My own mother took a page from those 19th century notions, filling me up with soups, custards, rice puddings, bread puddings, milkshakes with bananas; the goal was weight gain, as I was diagnosed with ‘failure to thrive’ — one of the many labels attached to infants, toddlers and youngsters growing up with cerebral palsy. Today, I love to cook and bake and I love to eat. My latest thing is a fabulous cabbage and kidney bean soup laden with other healthy veggies. Want the recipe? Get in touch! 

If flavourful soups instead of ‘foods’ that are barely identifiable, were served in hospitals, patients would be more inspired to eat them. There’d be less waste. Think about how much food tray waste there is in hospitals across the province, across the country. Then assign a ballpark dollar value to that waste.  It's no wonder on-demand food service is gaining traction in many provinces across the country. Hospital management in this province has a duty to embrace a better, more palatable model that demonstrates that they really do care about patient health and wellness.

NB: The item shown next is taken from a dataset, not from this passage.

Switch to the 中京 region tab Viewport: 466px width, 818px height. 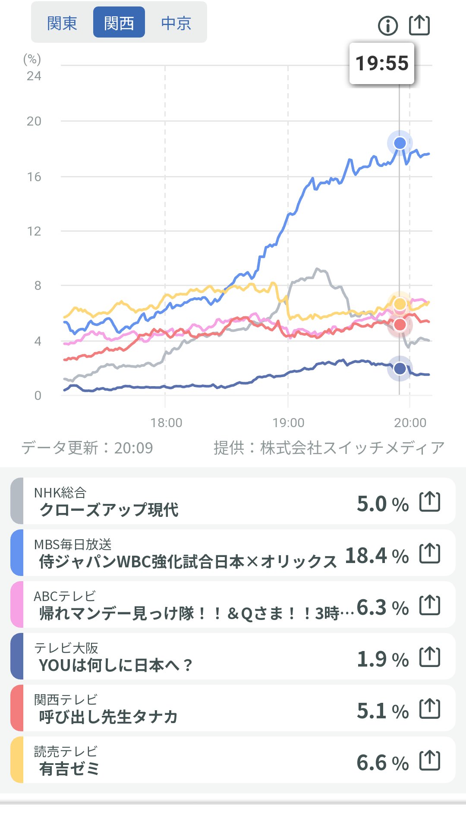coord(176,23)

What is food? In my world,  a smoothie is food. In the hospital setting, a veggie and fruit laden smoothie would significantly contribute to stepped up nutrition, particularly for the malnourished senior, who often goes into hospital with compromised nutrition and leaves after ‘recovery’ still malnourished because they just couldn’t eat ‘that horrible hospital food’. When my late husband was a patient at the Chalmers Hospital in Fredericton in 2007, Dr. Sydney Grant asked me to provide them with smoothie recipes, so the staff could introduce them to pique the interest and taste buds of  patients who were struggling to eat.
Food offerings need not be constrained by time of day. In the absence of dietary restrictions, if Mr. Jones wants a salad and smoothie for breakfast, that’s what he should have. If Mrs. Brown wants a bowl of oatmeal and a side of toast and peanut butter for dinner, she should have it, no questions asked. She might even enjoy apple slices with a few pieces of chocolate on the side. Making real, palatable, fresh foods available will reduce the numbers of the malnourished. Rule of thumb: fresh is best. On-demand food service WILL cut costs and improve patient outcomes. The number of malnourished will decrease. Education about nutrition can be structured so patients can take home with them tricks and tips for healthy eating post-hospitalization. That practice alone would contribute to reducing repeat admissions, therefore reducing costs.

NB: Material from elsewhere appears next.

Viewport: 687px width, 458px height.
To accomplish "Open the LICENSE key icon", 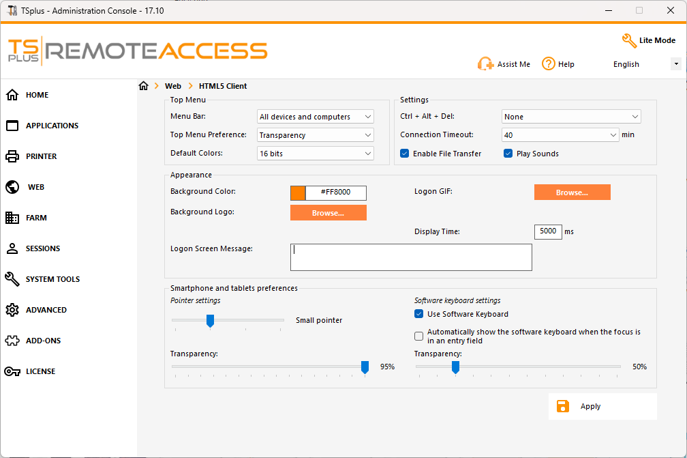I will point(12,371).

It’s time for the powers that be to look to better ways to DO good medicine and that includes food offerings. Healthy eating is part of recovery from trauma to the body, whether through illness or during post-op healing, so we really are what we eat. If we don’t like what we ate at our local hospital, we must communicate our concerns to effect change. After all, our money helps pay the bills.

Carla MacInnis Rockwell is a freelance writer and disability rights advocate living outside Fredericton, NB with her geriatric Australian silky terrier and a rambunctious Maltese. She can be reached via email at carmacrockwell@xplornet.ca



2 comments:

  1. Outstanding, Carla. Whenever my hips start barking at me, I ramp up the fruits and veggies and cut back meat. Works every time. I'm with you on this.